So let's do away with curing Separation Anxiety shall we? Let's put the tricks, the magic-disappearing-acts away in a bag for now. They can be used now and then, when absolutely necessary. Let's learn how to bolster up our own confidence as caregivers, how to trust our own decisions of child-care and day-to-day work, so that we believe in what we are doing. So that we believe that leaving our children is necessary sometimes, and we believe it's for a good reason.
 Don't hide from your baby, or run out the door in bare-feet, heels in hand, no, turn around, go back and say
BYE my darling precious one! I'm going OUT now, and I WILL be back. I know it is sad my darling, but I promise you I WILL be back.

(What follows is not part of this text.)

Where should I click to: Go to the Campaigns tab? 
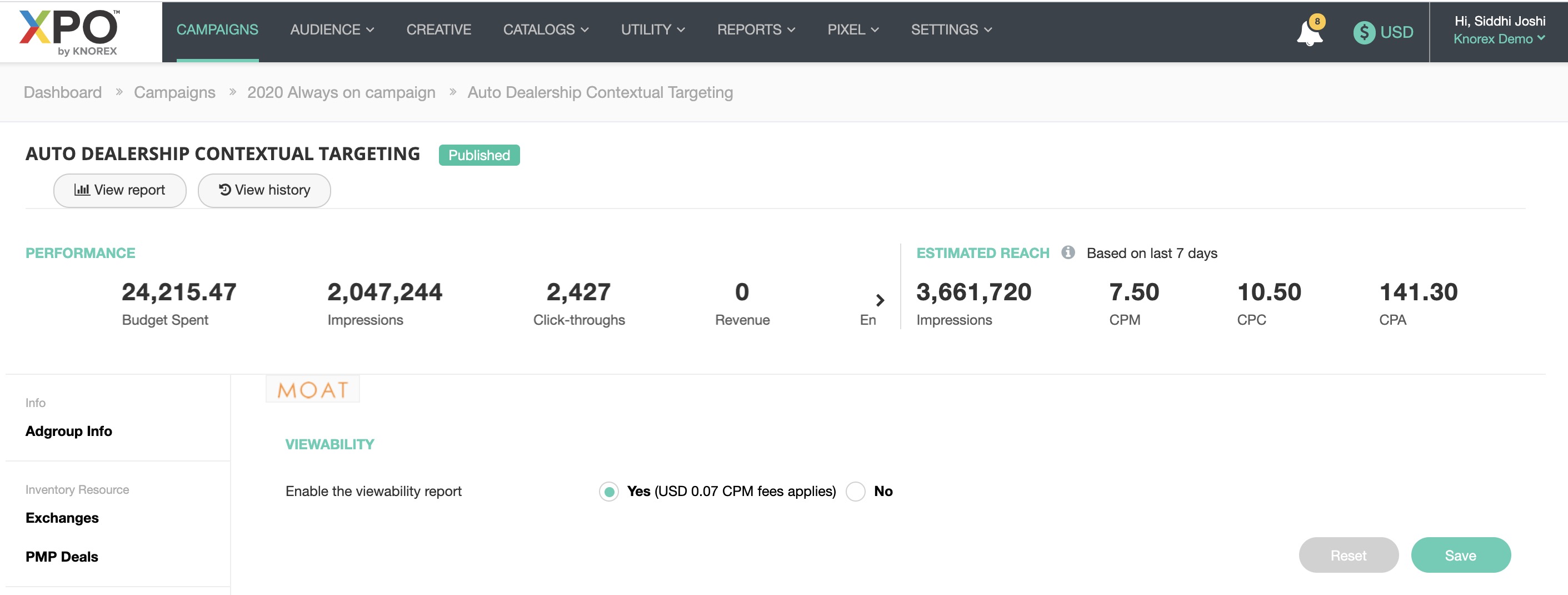217,30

I'd love to hear what your take on Separation Anxiety and Clingy Chimps is... how do you say goodbye to your little ones? Any advice, questions, or sob stories?
Hugs and kisses.
PS I am intending to add some links to articles I've found really helpful, but I'm also intending on folding the washing sometime and putting it away, soooo.... yeah....

3 comments:

Deb said...

Ah such a good post! I too have done everything, but ended up with the "I'm going now and I will be back" scenario. It's hard though when you are in the thick of it isn't it.

Cat said...

What a fantastic and honest real post Rachel
Yip my #2 is STILL a shocker - I'm convinced she plays it up for me tho
And I just say "I'm going now and I will be back"

Heather said...

Hi Rachel! My name is Heather and I wanted to know if you would be willing to answer my question I have about your blog! If you could email me at Lifesabanquet1(at)gmail(dot)com that would be great :-)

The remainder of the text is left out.